The Information Privacy Act 2009 (Qld) (IP Act) applies to the personal information handling practices of Queensland public sector agencies and their contractors, and contains two sets of privacy principles – the National Privacy Principles (NPPs) that apply to Queensland Health and Queensland’s Hospital and Health Services, and the information Privacy Principles (IPPs) that apply to all other Queensland public sector agencies.
The Queensland Department of Justice and Attorney-General’s report on the review of the IP Act and the Right to Information Act 2009 (Qld) was tabled in Parliament on 12 October 2017.
Recommended changes to the IP Act include:
- Extension of the privacy obligations under the IP Act to government subcontractors, in addition to the existing obligations for contractors.
- Amendment of the definition of “personal information” so that it is consistent with the definition of personal information under the Federal Privacy Act 1988 (Cth).
- Amendment of the definition of “generally available publication” to make it consistent with the definition under the Federal Act and to make sure that it captures purely digital communications.
- Amendment of section 33 of the IP Act so that it restricts “disclosures” of personal information outside of Australia, rather than “transfers” outside of Australia, again consistent with the 2014 amendments to the Federal Act.

□ □ □

◆ What is being asked
Reproduce the passage above on Queensland's Information Privacy Act word for word, from start to finish.

◆ Information given

□ □ □

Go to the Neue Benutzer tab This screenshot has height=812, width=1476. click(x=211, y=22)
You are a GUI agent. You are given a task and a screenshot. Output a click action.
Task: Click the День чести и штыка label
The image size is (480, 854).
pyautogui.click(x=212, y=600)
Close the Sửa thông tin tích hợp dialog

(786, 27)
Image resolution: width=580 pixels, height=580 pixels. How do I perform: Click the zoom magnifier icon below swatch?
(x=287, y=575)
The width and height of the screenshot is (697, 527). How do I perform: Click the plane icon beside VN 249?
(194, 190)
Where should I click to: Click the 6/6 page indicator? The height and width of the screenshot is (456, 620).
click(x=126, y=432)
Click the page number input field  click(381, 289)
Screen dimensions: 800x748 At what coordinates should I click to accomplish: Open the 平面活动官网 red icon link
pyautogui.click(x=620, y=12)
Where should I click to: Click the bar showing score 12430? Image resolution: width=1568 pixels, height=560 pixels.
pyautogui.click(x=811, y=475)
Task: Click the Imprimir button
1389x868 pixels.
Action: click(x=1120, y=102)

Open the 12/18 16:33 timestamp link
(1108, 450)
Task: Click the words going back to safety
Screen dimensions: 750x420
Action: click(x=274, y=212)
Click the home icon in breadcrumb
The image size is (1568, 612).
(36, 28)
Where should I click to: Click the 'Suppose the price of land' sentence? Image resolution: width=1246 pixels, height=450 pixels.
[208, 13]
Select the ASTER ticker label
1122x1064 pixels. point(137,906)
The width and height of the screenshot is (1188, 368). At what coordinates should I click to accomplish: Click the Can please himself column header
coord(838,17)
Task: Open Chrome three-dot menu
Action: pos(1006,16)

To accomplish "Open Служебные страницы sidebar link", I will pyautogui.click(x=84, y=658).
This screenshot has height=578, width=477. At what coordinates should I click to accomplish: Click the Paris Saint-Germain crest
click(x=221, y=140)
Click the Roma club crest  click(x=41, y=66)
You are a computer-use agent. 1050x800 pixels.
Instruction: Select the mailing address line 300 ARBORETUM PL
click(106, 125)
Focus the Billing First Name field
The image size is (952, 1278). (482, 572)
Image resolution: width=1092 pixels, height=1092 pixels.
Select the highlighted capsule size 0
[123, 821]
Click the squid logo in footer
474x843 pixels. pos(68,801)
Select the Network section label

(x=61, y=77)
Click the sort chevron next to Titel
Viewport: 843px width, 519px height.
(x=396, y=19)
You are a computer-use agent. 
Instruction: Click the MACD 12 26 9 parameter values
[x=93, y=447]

□ □ □

◆ Solution to this problem
The Information Privacy Act 2009 (Qld) (IP Act) applies to the personal information handling practices of Queensland public sector agencies and their contractors, and contains two sets of privacy principles – the National Privacy Principles (NPPs) that apply to Queensland Health and Queensland’s Hospital and Health Services, and the information Privacy Principles (IPPs) that apply to all other Queensland public sector agencies.
The Queensland Department of Justice and Attorney-General’s report on the review of the IP Act and the Right to Information Act 2009 (Qld) was tabled in Parliament on 12 October 2017.
Recommended changes to the IP Act include:
- Extension of the privacy obligations under the IP Act to government subcontractors, in addition to the existing obligations for contractors.
- Amendment of the definition of “personal information” so that it is consistent with the definition of personal information under the Federal Privacy Act 1988 (Cth).
- Amendment of the definition of “generally available publication” to make it consistent with the definition under the Federal Act and to make sure that it captures purely digital communications.
- Amendment of section 33 of the IP Act so that it restricts “disclosures” of personal information outside of Australia, rather than “transfers” outside of Australia, again consistent with the 2014 amendments to the Federal Act.